Question

.In Exercises \(27-40\) , evaluate each integral using Part 2 of the Fundamental Theorem. Support your answer with NINT if you are unsure. $$\int_{0}^{\pi} \sin x d x$$

Short answer

The value of the definite integral of \( \sin x \) from \( 0 \) to \( \pi \) is 2.

Step-by-step solution

Identifying the Function

The function to be integrated is \( \sin x \) over the interval \( [0, \pi] \).

Applying Part 2 of the Fundamental Theorem of Calculus

Let \( F(x) \) be the antiderivative of \( \sin x \), which is \( -\cos x \). The fundamental theorem of calculus, part 2 states that the definite integral of a function from \( a \) to \( b \) is equal to the antiderivative of the function evaluated at \( b \) minus the antiderivative of the function evaluated at \( a \). Thus, the definite integral from 0 to \( \pi \) of \( \sin x \) is \( F(\pi) - F(0) = -\cos(\pi) - (-\cos(0)) \).

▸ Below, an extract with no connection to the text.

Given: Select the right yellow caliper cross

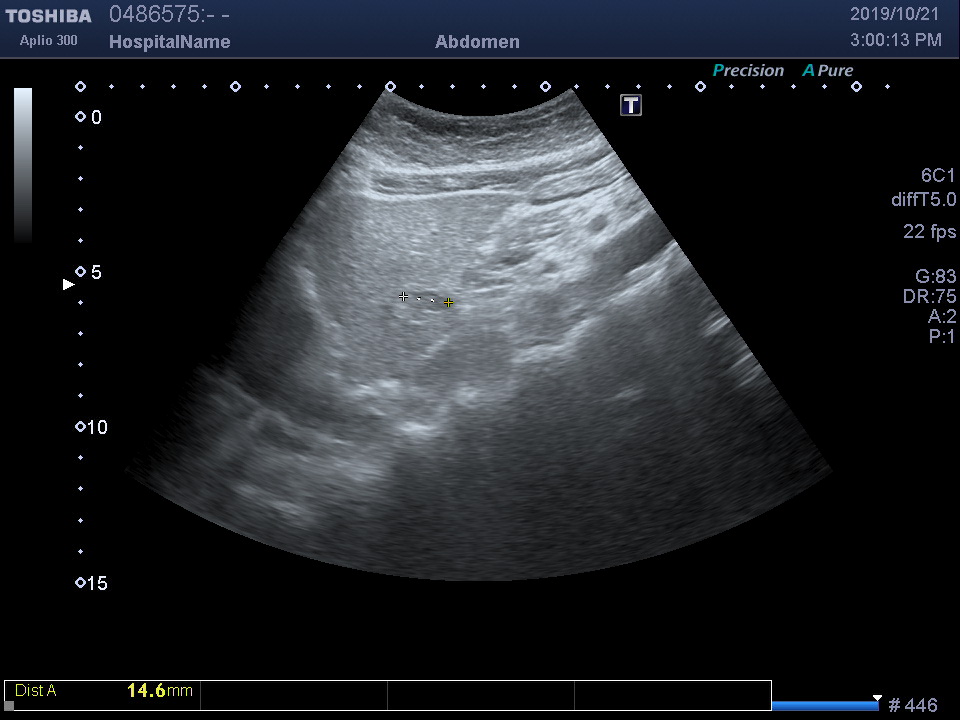Looking at the screenshot, I should (x=449, y=302).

Evaluating the Antiderivative at the Limits of Integration

Substituting the limits of integration into the antiderivative expression, working on \( -\cos(\pi) - (-\cos(0)) \) the expression results to: \( (-(-1)) - (-1) = 2 \).

Key concepts

Definite Integral

Understanding the concept of a definite integral is crucial in calculus as it represents the accumulation of a function's values over a specific interval. In practical terms, it can be viewed as the area under the curve of a graph of the function between two points on the x-axis.

A definite integral has upper and lower limits, indicating the bounds of integration. Represented by the notation \( \int_a^b f(x) \, dx \), it is evaluated by finding the difference between the values of an antiderivative at the upper limit, \( b \) and the lower limit, \( a \). The exercise given, \( \int_0^{\pi} \sin x \, dx \), asks us to calculate the area under the sine curve from \( 0 \) to \( \pi \).

The key to solving a definite integral is first, to find an antiderivative of the function being integrated, then applying the limits of integration. Understanding this process helps one solve a vast range of problems in both pure and applied mathematics.

Antiderivative

An antiderivative, also known as an indefinite integral, is a function \( F(x) \) whose derivative is the original function \( f(x) \). In simple words, if differentiating \( F(x) \) gives us \( f(x) \), then \( F(x) \) is an antiderivative of \( f(x) \).

Finding an antiderivative is essentially a process of reversing differentiation. If you know that the derivative of \( \cos x \) is \( -\sin x \), then it follows logically that an antiderivative of \( \sin x \) is \( -\cos x \). This is paramount for computing definite integrals using the Fundamental Theorem of Calculus, which bridges the gap between differentiation and integration.

For the exercise \( \int_0^{\pi} \sin x \, dx \), the antiderivative used is \( -\cos x \) which is crucial for evaluating the integral.

Sine Function Integration

Integrating the sine function, written as \( \sin x \), is a common task in calculus. The sine function oscillates between -1 and 1 and is periodic with a period of \( 2\pi \).

The integration of \( \sin x \) over one complete period \( 0 \) to \( 2\pi \) would result in zero, since the areas above and below the x-axis cancel each other out. However, when integrating from \( 0 \) to \( \pi \) as in the exercise, we are finding the area for half a period where \( \sin x \) remains positive.

Integration Over Half a Period

For \( 0 \) to \( \pi \), the sine function does not change sign, so this integral represents the area of one 'hump' of the wave. Calculating the integral \( \int_0^{\pi} \sin x \, dx \) using its antiderivative \( -\cos x \) results in a definite numerical value indicating this area without ambiguity.

Limits of Integration

The limits of integration determine the interval over which the function is to be integrated. In the context of definite integrals, they are the boundaries that encapsulate the area under the curve we’re interested in computing.

In the exercise, the limits of integration are \( 0 \) and \( \pi \) for the integral \( \int_0^{\pi} \sin x \, dx \). These limits are substituted into the antiderivative function. \( F(a) \) signifies evaluating \( F(x) \) at the lower limit, \( a \), and \( F(b) \) at the upper limit, \( b \).

Applying the Limits to the Antiderivative

The function \( -\cos x \) (the antiderivative of \( \sin x \) ) evaluated at \( \pi \) and \( 0 \) is calculated as \( F(\pi) - F(0) \) which is \( -\cos(\pi) - (-\cos(0)) \). Upon evaluating these cosines, we find \( -(-1) - (-1) \) which simplifies to \( 2 \). This final value represents the definite integral of \( \sin x \) over the range \( 0 \) to \( \pi \) and is the required solution.